作者： Hua-Xu Liu Chuan-Qiang Pu qiang Shi Yu-Tong Zhang Rui Ban Department of Neurology Chinese People's Liberation Army General Hospital Beijing 100853 China School of Medicine Nankai University Tianjin 300071 China

Background： Pompe disease is a rare lysosomal glycogen storage disorder linked to the acid alpha-glucosidase gene （GAA）. A wide clinical and genetic variability exists between patients from different ethnic populations, and the genotype-phenotype correlations are still not well understood. The aim of this study was to report the clinicopathological and genetic characteristics of five Chinese patients with late-onset Pompe disease （LOPD） who carried novel GAA gene mutations. Methods： Clinical and pathological data of patients diagnosed with glycogen storage disease at our institution from April 1986 to August 2017 were collected, and next-generation sequencing of frozen muscle specimens was conducted.

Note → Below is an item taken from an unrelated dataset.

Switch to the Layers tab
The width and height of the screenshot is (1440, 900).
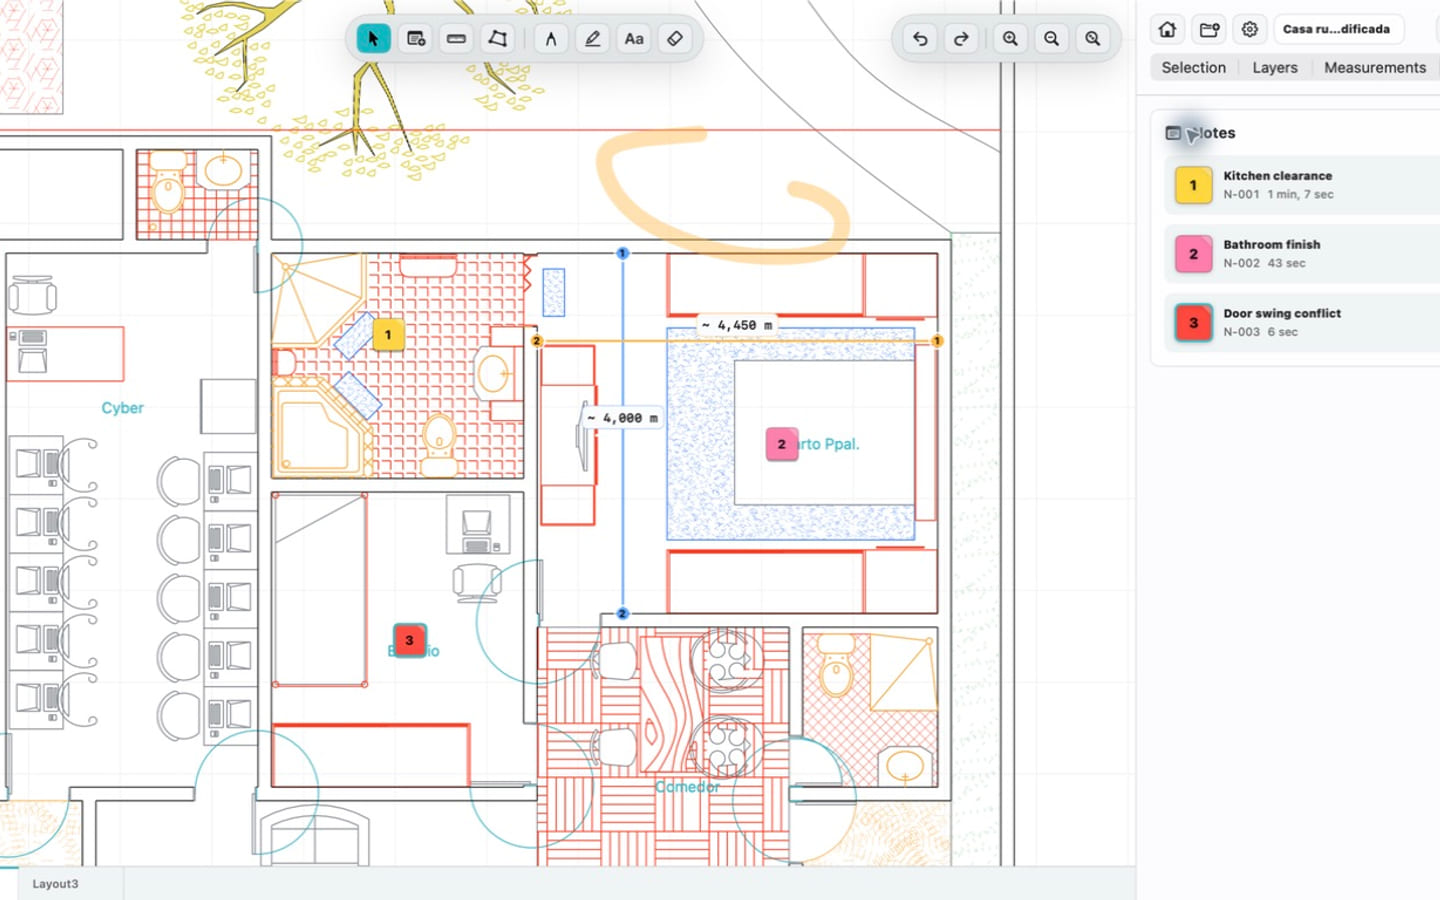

Results： Of the five patients included in the study, the median disease onset age was 13 years, with a median 5 years delay in diagnosis. The patients mainly manifested as progressive weakness in the proximal and axial muscles, while one patient developed respiratory insufficiency that required artificial ventilation. In muscle biopsies, vacuoles with variable sizes and shapes appeared inside muscle fibers, and they stained positive for both periodic acid-Schiff and acid phosphatase staining. Ten GAA gene mutations, including seven novel ones （c.796C〉A, c. 1057C〉T, c. 1201C〉A, c. 1780C〉T, c. 1799G〉C, c.2051C〉A, c.2235dupG）, were identified by genetic tests. Conclusions： The seven novel GAA gene mutations revealed in this study broaden the genetic spectrum of LOPD and highlight the genetic heterogeneity in Chinese LOPD patients.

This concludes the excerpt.